Flow cytometry staining and analysis
Flow cytometric assays were used to evaluate the expression of CD206 and HLA-DR as previously described [35]. Briefly, 5×105 M1 and M2 macrophages were harvested and stained with PE-CD206 or FITC-HLA-DRα antibody (BioLegend, San Diego, CA) for 15–20 minutes, and subsequently analysis using flow cytometry. Flow cytometry data were analyzed by the Flowjo (Treestar, USA) software.
Western blot analysis
Briefly, Whole cell lysates were electrophoresed in an 8 percent SDS-PAGE gel and then transferred to 0.22 m PVDF membranes (Millipore, USA) after being lysed in RIPA buffer with protease inhibitors. The membranes were blocked for 1h at 37°C in TBST with 5% skimmed milk powder before being probed with the specific antibody (1:1000) overnight at 4°C. Then, the membranes were incubated with secondary antibody (1:5000) for 1h at 37°C. The protein bands were identified using an ECL detection system (Bio-Rad, USA).

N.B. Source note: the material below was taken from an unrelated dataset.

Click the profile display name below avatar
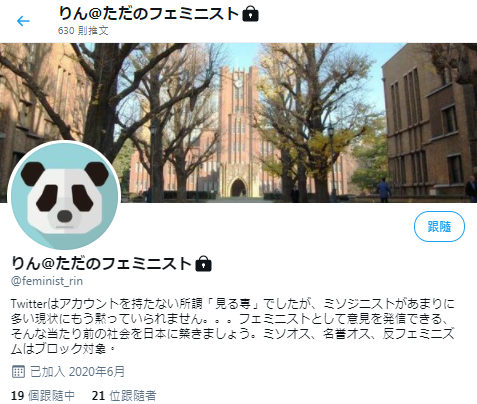Screen dimensions: 477x404 pyautogui.click(x=101, y=263)
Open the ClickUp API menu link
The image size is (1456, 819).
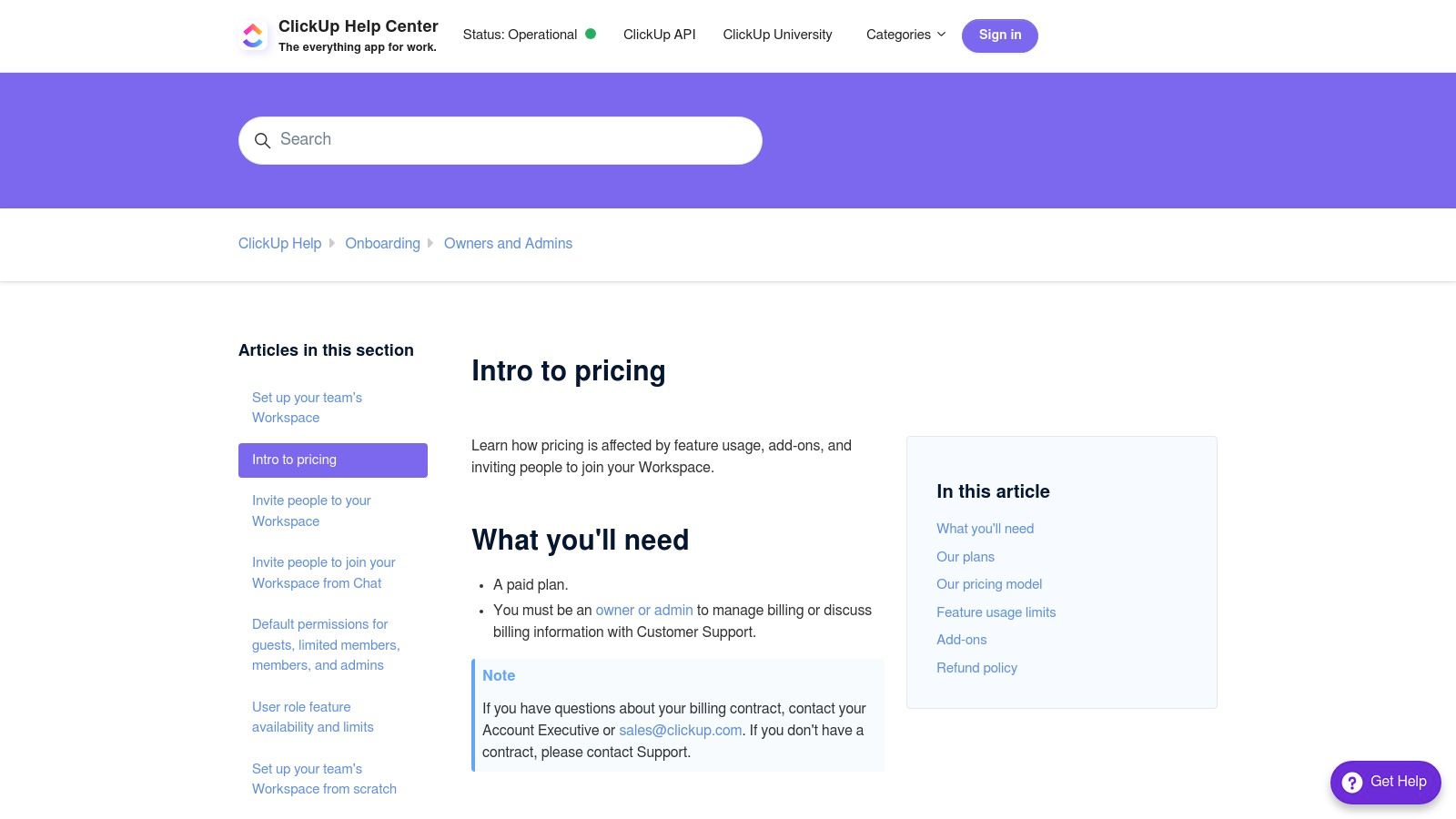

Reverse transcription and quantitative real-time PCR
Total cellular RNA was extracted using TRIzol reagent (Invitrogen, USA), and 1µg total RNA was reverse transcribed into first-strand complementary DNA (cDNA) using cDNA Synthesis Kit (EZBioscience, USA) according to protocols. Afterwards, the cDNA was performed to measure the relative gene expression level using real-time PCR. The expression of target genes was normalized to GAPDH levels in the samples in triplicates. The 2−ΔΔCT method was used to calculate the relative variation in gene expression. Additional file: Table S1 contains a list of primers.
Animals
Male Balb/c nude mice aged 4 to 6 weeks were purchased from Guangdong Medical Laboratory Animal Center in China. For establishing human NSCLC lung metastasis model in nude mice, 3×106 A549luc cells were resuspended in 200µl FBS-free DMEM and injected intravenously into Balb/c nude mice. To study the blockade effects of ITG αvβ3, 10µg M2-exos, M2-exo + ITG αvβ3 Ab and M2-exos + IgG Ab were administered to Balb/c nude mice every four days, respectively. A similar volume of PBS was injected into the control group. Mice were sacrificed after 50 days, and the lungs were assessed for metastatic lesions by comparing biofluorescence signal intensities. Tissue morphology was identified by hematoxylin and eosin (H&E) staining.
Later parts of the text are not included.